- EXERCISE INPUT:
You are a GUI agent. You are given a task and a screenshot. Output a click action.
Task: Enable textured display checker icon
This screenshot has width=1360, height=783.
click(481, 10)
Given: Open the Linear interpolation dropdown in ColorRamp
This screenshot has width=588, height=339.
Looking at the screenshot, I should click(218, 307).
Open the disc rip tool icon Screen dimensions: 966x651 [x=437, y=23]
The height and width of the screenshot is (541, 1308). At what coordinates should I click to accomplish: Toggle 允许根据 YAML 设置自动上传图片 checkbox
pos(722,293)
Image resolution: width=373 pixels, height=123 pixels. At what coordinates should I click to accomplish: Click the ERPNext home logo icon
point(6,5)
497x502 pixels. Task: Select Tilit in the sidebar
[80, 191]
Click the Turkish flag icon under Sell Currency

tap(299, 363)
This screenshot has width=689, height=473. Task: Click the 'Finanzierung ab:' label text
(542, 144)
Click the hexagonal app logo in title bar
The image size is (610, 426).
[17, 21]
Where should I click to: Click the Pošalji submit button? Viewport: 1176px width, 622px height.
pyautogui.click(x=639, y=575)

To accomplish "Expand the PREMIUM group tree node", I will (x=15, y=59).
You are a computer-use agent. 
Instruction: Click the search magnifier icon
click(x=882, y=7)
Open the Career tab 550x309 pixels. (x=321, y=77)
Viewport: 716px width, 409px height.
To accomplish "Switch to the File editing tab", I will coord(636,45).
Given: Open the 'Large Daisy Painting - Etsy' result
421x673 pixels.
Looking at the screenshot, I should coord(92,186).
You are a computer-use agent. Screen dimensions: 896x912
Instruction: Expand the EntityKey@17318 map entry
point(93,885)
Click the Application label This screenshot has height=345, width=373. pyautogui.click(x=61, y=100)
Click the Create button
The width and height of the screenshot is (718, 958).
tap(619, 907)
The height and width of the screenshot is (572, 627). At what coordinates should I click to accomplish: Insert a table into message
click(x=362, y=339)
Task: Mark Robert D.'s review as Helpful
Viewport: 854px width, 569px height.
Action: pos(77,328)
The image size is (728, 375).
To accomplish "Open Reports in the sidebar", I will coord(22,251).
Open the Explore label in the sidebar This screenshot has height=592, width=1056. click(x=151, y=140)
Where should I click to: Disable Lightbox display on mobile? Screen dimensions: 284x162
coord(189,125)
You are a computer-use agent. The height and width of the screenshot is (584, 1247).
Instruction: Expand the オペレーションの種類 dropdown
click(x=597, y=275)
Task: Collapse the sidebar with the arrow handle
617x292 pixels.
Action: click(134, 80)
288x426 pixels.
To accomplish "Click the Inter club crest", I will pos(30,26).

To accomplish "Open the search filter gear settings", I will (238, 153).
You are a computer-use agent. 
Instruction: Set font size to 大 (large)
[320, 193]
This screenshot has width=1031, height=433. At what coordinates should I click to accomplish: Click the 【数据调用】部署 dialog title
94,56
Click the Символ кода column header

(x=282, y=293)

- DIRECTION:
Please rewrite all the records above, substituting "side panel" for every occurrence of "sidebar" and leaving everything else unchanged.

- THE REPLY:
You are a GUI agent. You are given a task and a screenshot. Output a click action.
Task: Enable textured display checker icon
This screenshot has width=1360, height=783.
click(481, 10)
Given: Open the Linear interpolation dropdown in ColorRamp
This screenshot has width=588, height=339.
Looking at the screenshot, I should click(218, 307).
Open the disc rip tool icon Screen dimensions: 966x651 [x=437, y=23]
The height and width of the screenshot is (541, 1308). At what coordinates should I click to accomplish: Toggle 允许根据 YAML 设置自动上传图片 checkbox
pos(722,293)
Image resolution: width=373 pixels, height=123 pixels. At what coordinates should I click to accomplish: Click the ERPNext home logo icon
point(6,5)
497x502 pixels. Task: Select Tilit in the side panel
[80, 191]
Click the Turkish flag icon under Sell Currency

tap(299, 363)
This screenshot has width=689, height=473. Task: Click the 'Finanzierung ab:' label text
(542, 144)
Click the hexagonal app logo in title bar
The image size is (610, 426).
[17, 21]
Where should I click to: Click the Pošalji submit button? Viewport: 1176px width, 622px height.
pyautogui.click(x=639, y=575)

To accomplish "Expand the PREMIUM group tree node", I will (x=15, y=59).
You are a computer-use agent. 
Instruction: Click the search magnifier icon
click(x=882, y=7)
Open the Career tab 550x309 pixels. (x=321, y=77)
Viewport: 716px width, 409px height.
To accomplish "Switch to the File editing tab", I will coord(636,45).
Given: Open the 'Large Daisy Painting - Etsy' result
421x673 pixels.
Looking at the screenshot, I should coord(92,186).
You are a computer-use agent. Screen dimensions: 896x912
Instruction: Expand the EntityKey@17318 map entry
point(93,885)
Click the Application label This screenshot has height=345, width=373. pyautogui.click(x=61, y=100)
Click the Create button
The width and height of the screenshot is (718, 958).
tap(619, 907)
The height and width of the screenshot is (572, 627). At what coordinates should I click to accomplish: Insert a table into message
click(x=362, y=339)
Task: Mark Robert D.'s review as Helpful
Viewport: 854px width, 569px height.
Action: pos(77,328)
The image size is (728, 375).
To accomplish "Open Reports in the side panel", I will coord(22,251).
Open the Explore label in the side panel This screenshot has height=592, width=1056. click(x=151, y=140)
Where should I click to: Disable Lightbox display on mobile? Screen dimensions: 284x162
coord(189,125)
You are a computer-use agent. The height and width of the screenshot is (584, 1247).
Instruction: Expand the オペレーションの種類 dropdown
click(x=597, y=275)
Task: Collapse the side panel with the arrow handle
617x292 pixels.
Action: click(134, 80)
288x426 pixels.
To accomplish "Click the Inter club crest", I will pos(30,26).

To accomplish "Open the search filter gear settings", I will (238, 153).
You are a computer-use agent. 
Instruction: Set font size to 大 (large)
[320, 193]
This screenshot has width=1031, height=433. At what coordinates should I click to accomplish: Click the 【数据调用】部署 dialog title
94,56
Click the Символ кода column header

(x=282, y=293)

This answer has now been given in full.